God is working in Russia.
— Rey Diaz · Saturday, March 5, 2022 —
A few weeks ago, I met a young woman who is part of our aging out program in Russia. She’s now married with two kids and one on the way. I asked her how long she had known the staff that serves her and the rest of orphans who have aged out of traditional care.
She smiled and said, “Since the 5th grade.”
When she was in the orphanage, her favorite day was Wednesday because she knew the staff would come to spend time with them and share God’s love as well. Now she meets with our staff in Russia twice a week.
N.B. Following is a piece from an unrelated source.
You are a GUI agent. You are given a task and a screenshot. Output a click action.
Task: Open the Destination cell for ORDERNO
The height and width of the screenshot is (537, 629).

Here is the kicker—it takes 2-1/2 half hours on public transportation for her to get to the program. That’s five hours a day, twice a week. And she doesn’t come alone. She brings her children with her. Plus, she works a full-time job, so this is a major commitment on her part.
So why does she do it?
It’s the same reason the prodigal son comes back to the father’s love. The same reason our older kids come back to visit from college. The same reason my daughter begs me to wake her up no matter how late it is after I return from a work trip.
We were created to be loved. We long to be loved.
As Curt Thompson states, “We are born looking for someone who is looking for us… and we never stop looking.”
For this young woman, who doesn't have a relationship with biological family, our staff is her family. When our young adults face challenges, it’s our team they call. When they are struggling, it’s our staff’s shoulders that catch their tears.
As I visited our Russian program, I saw students learning how to cook, how to chop vegetables, how to properly sit at a table, and how to budget for their groceries. It reminded me about Rob Kenney, who launched a how-to YouTube channel to help those without dads. Rob Kenney has become a father figure to over 2 million subscribers, thanks to his YouTube channel "Dad, How Do I?” —change a tire, put on a tie, or patch a hole. There are so many practical, common-sense basics that children growing up without loving family miss. The students who grew up in the orphanage lack some of the basic life skills. And they lack a safety net when they face challenges and difficulties. This program is a lifeline for these children as they age out. Loving these students means walking alongside them through everyday life.
As Fyodor Dostoevsky said in The Brothers Karamazov, “Love in action is a harsh and dreadful thing compared with love in dreams.”
Rembrandt’s famous painting, which we saw in St. Petersburg, captures the moment of the full embrace of love. It’s mesmerizing. And yet, it’s just a small moment in time. What happened after the party? The next day? The next week? The next year? I imagine the father took his son under his wing, full of love and affection, and then taught him how to learn from his mistakes.
Our team in Russia has opened up their arms in love to accept and welcome these children. And then they take them by the hand and walk alongside them as they navigate through their world.
Kids have ups and down. They walk away from God and the program and then find their way back. Just like the prodigal son. Our staff remains the constant—a light shining on a hill showing the way home.
Their love is unconditional. Never fluctuating.
Jesus, who came not to be served, but to serve, is working miracle after miracle in Russia. And the staff in Russia has been serving the orphaned and the vulnerable consistently, constantly, and continually.
Bryan Larson, the chair of the board of Orphan Outreach, said it best.
“I just want to be wherever God is working. And God is working in Russia.”